The primary use of Test Run and Constrained Run options is during query authoring. Query authoring is often an iterative and error-prone process. When the input datasets are large, it may take minutes or hours for a query to complete and therefore, it takes a long time for you to figure out bugs in expressions and function calls. These options help you run the same query against a small subset of data to get to see some results quickly and this helps to fine-tune Hive queries.

Test Run can be used when you want to read a maximum size (in MB) of data by limiting the dataset size. The default data size to be limited is 100 MB.

Constrained Run can be used when, irrespective of the data, you want the query to run for a time range and this is done by specifying a minimum time (in minutes) and maximum time (in minutes). The default time range is 5 to 10 minutes.

Note

Use the tooltip Help_Tooltip to know more information on each field.

  1. Click Run to execute the query. Click Save if you want to run the same query later. (See Workspace for more information on saving queries.)

Note

The metastore consistency check (MSCK) result is displayed in the Logs tab of the Analyze page when the configuration parameter hive.qubole.write.msck.result.to.log is enabled at the query or cluster level, or in a Hive bootstrap. A cluster restart is required for the cluster-level setting.

You can see the result under the Results tab, and the logs under the Logs tab.
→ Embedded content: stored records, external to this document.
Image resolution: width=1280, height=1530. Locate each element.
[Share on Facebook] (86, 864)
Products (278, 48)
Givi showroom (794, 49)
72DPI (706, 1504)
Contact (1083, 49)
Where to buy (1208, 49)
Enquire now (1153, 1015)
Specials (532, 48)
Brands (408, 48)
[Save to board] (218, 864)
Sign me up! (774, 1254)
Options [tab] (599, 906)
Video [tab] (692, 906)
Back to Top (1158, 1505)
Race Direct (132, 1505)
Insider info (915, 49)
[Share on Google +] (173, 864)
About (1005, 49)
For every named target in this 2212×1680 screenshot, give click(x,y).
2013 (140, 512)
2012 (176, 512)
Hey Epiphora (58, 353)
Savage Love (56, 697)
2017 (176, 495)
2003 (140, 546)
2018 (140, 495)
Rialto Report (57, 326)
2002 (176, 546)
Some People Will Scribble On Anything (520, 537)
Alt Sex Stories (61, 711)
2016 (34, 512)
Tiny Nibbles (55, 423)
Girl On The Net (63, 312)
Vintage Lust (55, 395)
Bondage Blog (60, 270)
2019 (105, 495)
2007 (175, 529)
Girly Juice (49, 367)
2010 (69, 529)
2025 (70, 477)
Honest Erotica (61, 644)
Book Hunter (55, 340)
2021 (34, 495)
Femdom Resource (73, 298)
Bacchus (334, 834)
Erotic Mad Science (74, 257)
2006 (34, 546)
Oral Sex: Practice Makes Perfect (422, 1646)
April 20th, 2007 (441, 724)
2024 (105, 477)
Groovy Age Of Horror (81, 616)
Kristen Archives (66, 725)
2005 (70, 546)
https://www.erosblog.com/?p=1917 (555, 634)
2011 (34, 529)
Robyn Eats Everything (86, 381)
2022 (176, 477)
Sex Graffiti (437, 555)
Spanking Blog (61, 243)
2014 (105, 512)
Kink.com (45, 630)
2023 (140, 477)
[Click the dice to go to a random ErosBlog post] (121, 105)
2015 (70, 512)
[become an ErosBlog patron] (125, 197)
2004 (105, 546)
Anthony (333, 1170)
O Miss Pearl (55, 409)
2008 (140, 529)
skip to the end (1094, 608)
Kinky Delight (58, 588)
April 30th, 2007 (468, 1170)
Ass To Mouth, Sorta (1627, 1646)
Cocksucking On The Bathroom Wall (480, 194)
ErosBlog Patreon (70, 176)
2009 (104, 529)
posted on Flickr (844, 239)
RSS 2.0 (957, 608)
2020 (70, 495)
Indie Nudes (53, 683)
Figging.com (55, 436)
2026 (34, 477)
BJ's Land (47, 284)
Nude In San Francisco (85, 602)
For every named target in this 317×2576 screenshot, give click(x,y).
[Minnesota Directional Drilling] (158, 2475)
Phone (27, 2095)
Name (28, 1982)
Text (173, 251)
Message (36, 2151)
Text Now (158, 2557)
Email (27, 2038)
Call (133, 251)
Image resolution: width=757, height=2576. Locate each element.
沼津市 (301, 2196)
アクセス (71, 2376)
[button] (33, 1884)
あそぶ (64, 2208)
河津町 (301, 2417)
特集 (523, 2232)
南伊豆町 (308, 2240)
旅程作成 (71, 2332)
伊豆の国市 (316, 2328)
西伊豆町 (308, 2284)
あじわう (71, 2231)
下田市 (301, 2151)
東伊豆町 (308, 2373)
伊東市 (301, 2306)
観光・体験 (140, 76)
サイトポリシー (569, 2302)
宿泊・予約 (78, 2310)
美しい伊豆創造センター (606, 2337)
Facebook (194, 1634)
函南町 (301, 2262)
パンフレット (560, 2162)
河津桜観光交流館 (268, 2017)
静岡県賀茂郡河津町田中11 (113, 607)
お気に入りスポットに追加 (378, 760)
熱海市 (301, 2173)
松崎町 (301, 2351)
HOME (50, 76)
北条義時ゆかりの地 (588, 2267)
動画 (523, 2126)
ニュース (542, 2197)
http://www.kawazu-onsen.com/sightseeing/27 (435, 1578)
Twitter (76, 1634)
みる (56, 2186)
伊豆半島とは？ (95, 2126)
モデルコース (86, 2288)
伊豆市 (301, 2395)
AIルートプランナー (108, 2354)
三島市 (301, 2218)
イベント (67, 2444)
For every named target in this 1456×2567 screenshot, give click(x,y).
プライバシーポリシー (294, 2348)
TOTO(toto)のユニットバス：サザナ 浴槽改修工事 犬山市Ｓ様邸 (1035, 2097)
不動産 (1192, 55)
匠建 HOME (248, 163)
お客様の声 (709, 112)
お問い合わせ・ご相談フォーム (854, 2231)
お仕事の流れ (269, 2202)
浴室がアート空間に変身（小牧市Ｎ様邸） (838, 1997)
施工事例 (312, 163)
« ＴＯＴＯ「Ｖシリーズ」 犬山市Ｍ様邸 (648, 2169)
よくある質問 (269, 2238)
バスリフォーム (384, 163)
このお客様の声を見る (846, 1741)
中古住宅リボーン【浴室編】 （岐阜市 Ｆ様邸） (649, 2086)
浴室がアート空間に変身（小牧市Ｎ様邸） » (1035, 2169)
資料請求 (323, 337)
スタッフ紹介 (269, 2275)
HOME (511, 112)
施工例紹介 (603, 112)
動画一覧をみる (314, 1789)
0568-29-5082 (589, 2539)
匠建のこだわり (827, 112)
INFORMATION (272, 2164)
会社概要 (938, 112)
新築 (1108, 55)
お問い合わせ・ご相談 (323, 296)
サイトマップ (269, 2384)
For more information on how to download command results and logs and logs, see Downloading Results and Logs.

Note

Log for a particular Hive query is available at <Default location>/cluster_inst_id/<cmd_id>.log.gz.

Viewing a Detailed Hive Log

A detailed log for each Hive query executed using HiveServer2 or Hive-on-coordinator can be uploaded to a subdirectory in the default location in Cloud storage within a couple of minutes of query completion. Detailed logs are not available by default. Create a ticket with Qubole Support to enable this capability.

Once it’s enabled, you can find the location of the logs in the Logs tab of the Analyze page.

Here is an example of the detailed log location under the Logs tab.

../../_images/HiveQLog.png

Viewing Multi-line Column Data in Query Results

Qubole supports newline (\n) and carriage return (\r) characters in Hive query results by escaping them in the Hive result set and then un-escaping in the UI; this prevents any problems with the display of multi-line columns. To enable this capability, create a ticket with Qubole Support. Note that once it’s enabled, even a simple SELECT query requires a cluster start.